Issues involving collection of unpaid assessments, rule enforcement matters or any other disputes between owners or between an owner and the association or board are also deemed adversarial in nature and should not be discussed in an open board meeting or otherwise in front of other people. If a resident is complaining about rule violations by another resident and then demands to know what the board or management is doing about it, the board must respect the privacy of the alleged violator and resist the urge to share information with the complaining party. An appropriate response to the complainant would be to assure them that the board takes their complaint seriously and is doing everything within its power to evenly enforce the documents or rules whenever a violation can be verified, but not to divulge any specifics about the particular situation or how it is being handled.

Similarly, although many older association bylaws contain provisions requiring the association to disclose in its annual report the amount of delinquent assessments owed by each unit, MCIOA only requires the report to include a total amount of all past-due assessments without identifying which units are delinquent or by how much. In this case, it is generally best to comply with the statutory requirements rather than the bylaws[8], as disclosing personal information about an owner’s debt may be deemed harassment and/or give rise to invasion of privacy claims. Damages for these claims would likely outweigh any possible damages suffered or claimed to be suffered by an association member as the result of the association refusing to personally identify the delinquent owners and/or the amount that each such owner owes to the association. This situation can also arise when the association is taking particular action to collect delinquent assessments from an owner. Neighbors may see or speak with a process server or read a foreclosure notice in the newspaper and want to know more about what the association is doing to collect those assessments. Even if certain matters become public record due to documents being filed with the court or in the property records, or legal notices being published in newspapers, that does not mean that the board is at liberty to discuss it with other members or that it should be disclosed in the regular meeting minutes that a certain unit is in foreclosure or that the owner has filed bankruptcy.

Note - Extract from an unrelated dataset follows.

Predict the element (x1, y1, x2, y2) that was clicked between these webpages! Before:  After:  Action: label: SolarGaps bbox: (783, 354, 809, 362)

Another area where privacy concerns outweigh the need for transparency is in regard to requests for reasonable accommodations or modifications. If an owner or occupant requests an accommodation for a disability and provides information or documentation about their disability and the need for the accommodation, the board has an obligation to keep that information private and not to divulge it to other residents. This can sometimes be tricky when another resident pointedly asks why their neighbor has a dog in a no pet property or a similar question regarding an accommodation that the board has granted. The board or manager must find a way to respond that does not reveal any private information about the individual receiving the accommodation. It helps if the board can be proactive about what general information is put out to the community rather than having to be reactive to a particular situation.

Balancing the need for transparency with the need to protect the privacy of individuals is not always easy. However, if the board explains that it is acting in the best interest of all members by protecting their private information while properly disclosing information pertaining to the association as a whole, members will hopefully understand and be more accepting of the difficult position that the board is in. When in doubt about what information can and cannot be shared with members, work with your association’s attorney to develop proper procedures and/or to help respond to a particular situation.

[1] Minnesota Statutes Chapter 515B. [2] See Minn.Stat. 515B.3-103 and 3-108. [3] See Minn.Stat. 515B.3-103(g). [4] See Minn.Stat. 515B. 3-106. [5] See Minn.Stat. 515B.3-121. [6] See Minn.Stat. 515B.3-118. [7] See Minn.Stat. 317A.461. [8] This would be a good reason to amend and update the bylaws.